Last week I was one of the few people on this planet who still hadn’t seen the movie Avatar. With its release on home video on Thursday, I decided it was time to see this much talked about film. When I was at the video store, the clerk that processed my rental told me it deserved every bit of hype and all the accolades the movie had received. He really liked it. I just politely nodded. When I got home, I tried very hard not to think about what the clerk had said as I slid the VHS tape into my VCR. Oh, one more thing. The lady in front of me was asking the same clerk if from a picture quality standpoint there was anything difference between the DVD version and the Blu-ray version. The clerk said he thought the Blu-ray version might have had brighter colours but it was essentially the same. Really? Really dude? You might want to get your eyes checked if you can’t notice nearly triple the vertical resolution. Sorry, I’m going off on a tangent here.
So anyways, as the movie started, I tried to keep an open mind, free of any expectations for the next two and a half hours. When the movie ended, I noticed something quite interesting. I wasn’t really wowed by the experience of watching Avatar. This is noteworthy because everything I’ve read in the media points to this being a movie which belongs in the “epic” category.
That’s not to say I found the movie to be bad either. Avatar is a good film, there is no doubt about that. Unfortunately, I just didn’t feel it lived up to the hype that other epic films succeeded in doing so. For example, I found all three of the Lord of the Rings movies to be much more satisfying to watch.
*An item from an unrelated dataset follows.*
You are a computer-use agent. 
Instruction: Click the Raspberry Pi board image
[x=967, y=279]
I remember sitting in the theatre after each one of those films and just being stunned at how awesome it was as a piece of epic of entertainment.
Even measured among Cameron’s own films, it’s my opinion that Avatar isn’t even his best work. I’d put Terminator 2 and Aliens far above Avatar. After I saw Terminator 2 for the first time, it was my belief that Cameron had redefined what an epic summer blockbuster movie should be. I was just so blown away that he had combined revolutionary CGI with a story that dared to be so audacious in nature. The whole movie worked so well in almost every way.
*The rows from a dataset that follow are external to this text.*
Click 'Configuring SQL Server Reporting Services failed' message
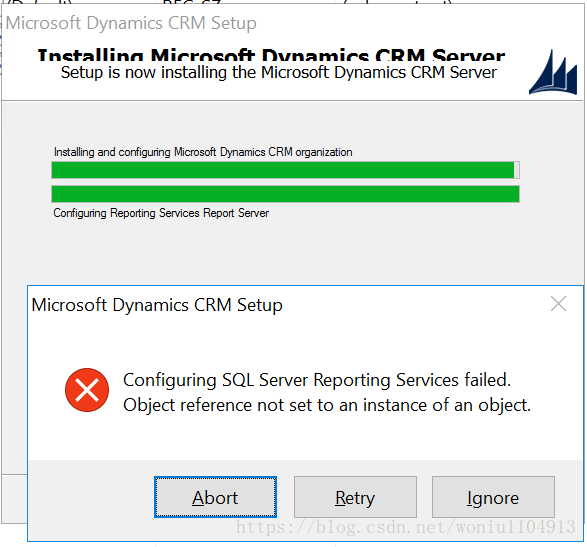Screen dimensions: 587x547 [317, 380]
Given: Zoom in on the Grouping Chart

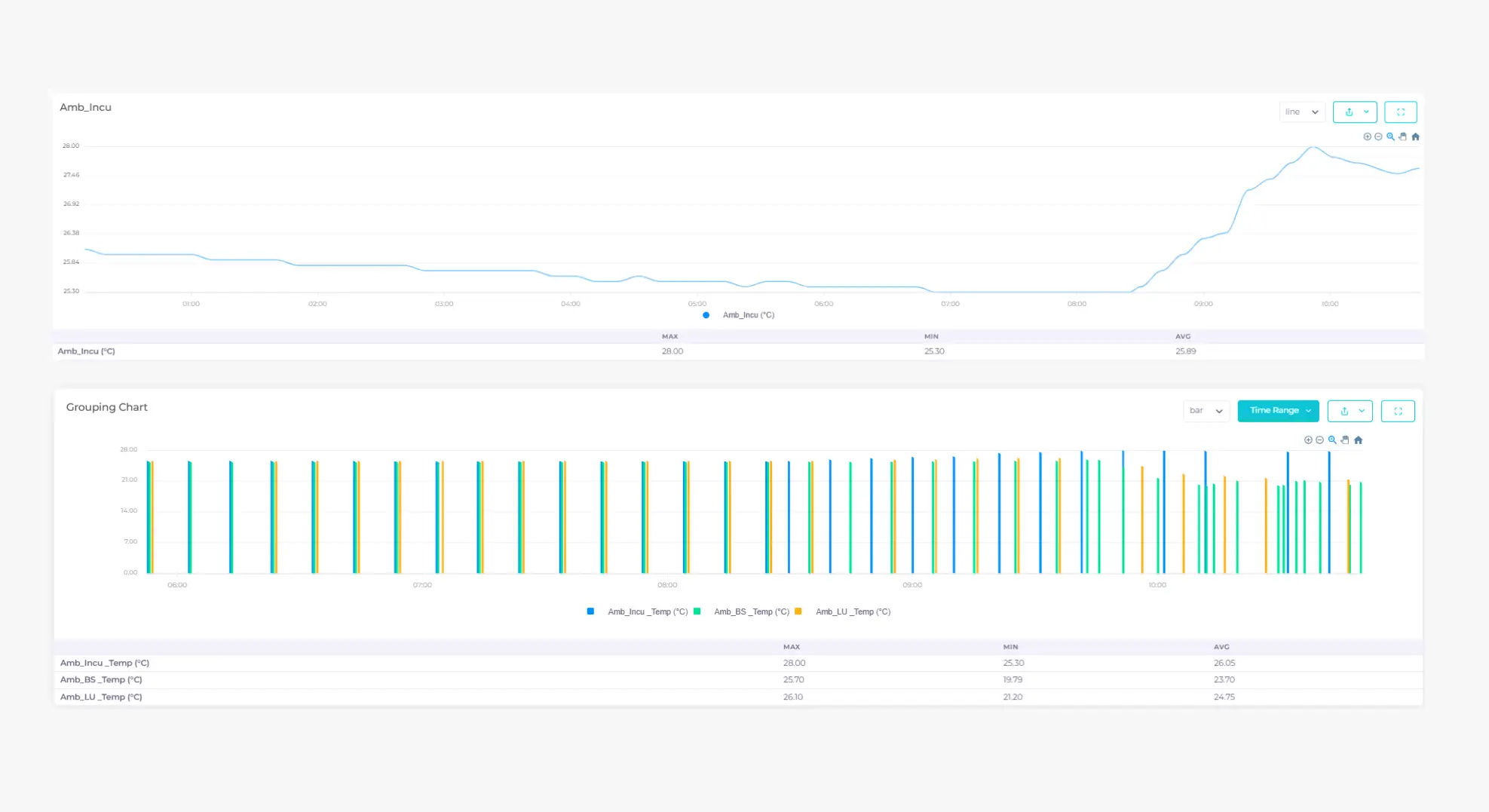Looking at the screenshot, I should coord(1308,440).
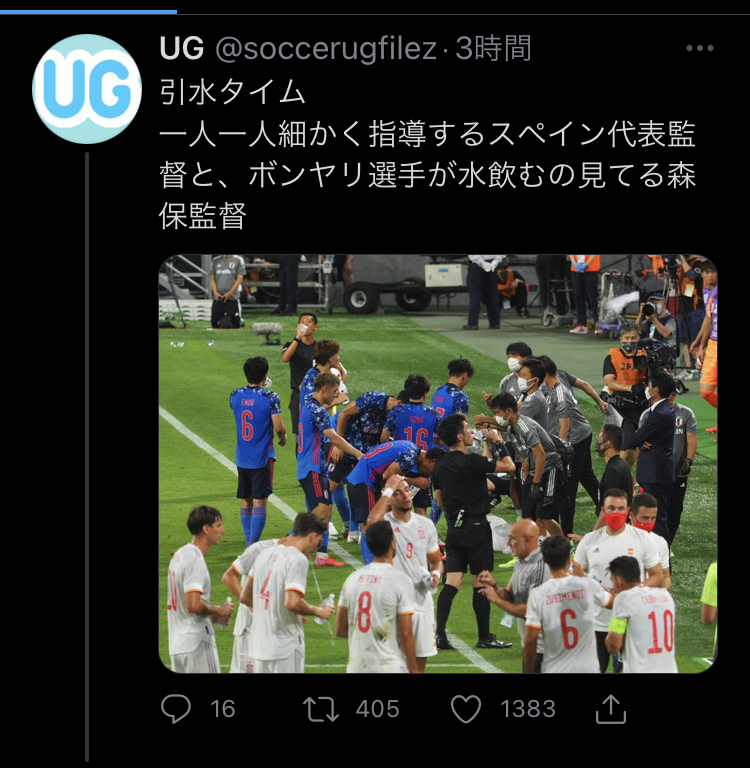View the soccer match photo
Screen dimensions: 750x768
(438, 463)
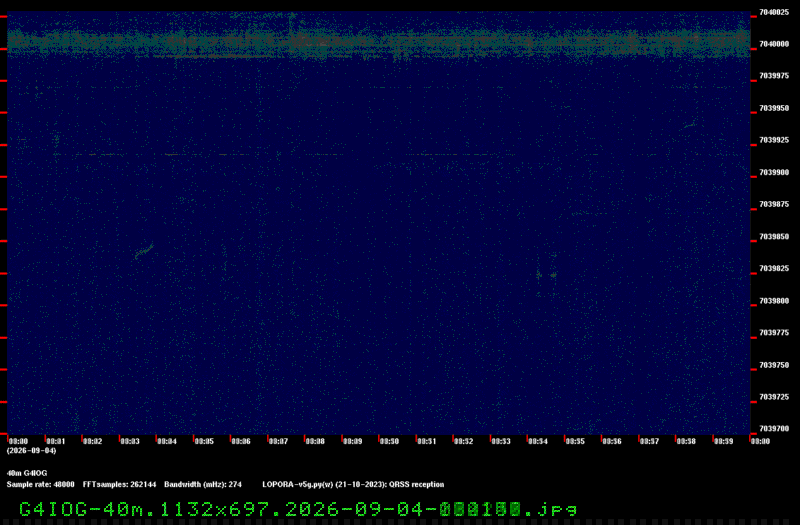Click the time marker labeled 00:05

[204, 441]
I did not get the same feeling with Avatar. Yes, the visuals were certainly breathtaking. There was a lot of crazy new stuff that went into making the movie from a technical point of view. It’s two and a half hours of pretty pictures. I think where I found the most fault was the plot. The story was, at points, somewhat predictable. It also borrowed from other movies. A lot of people have noticed the similarities between Avatar and FernGully, the animated movie from the 1992. Also,Giovanni Ribisi’s character as the on-site administrator for the mining company was essentially the same as Paul Reiser’s character, Burke (Carter J.), in Aliens.
While Avatar is the most commercially successful movie in the history of the film, I don’t think it’s critical acclaim will match its box office.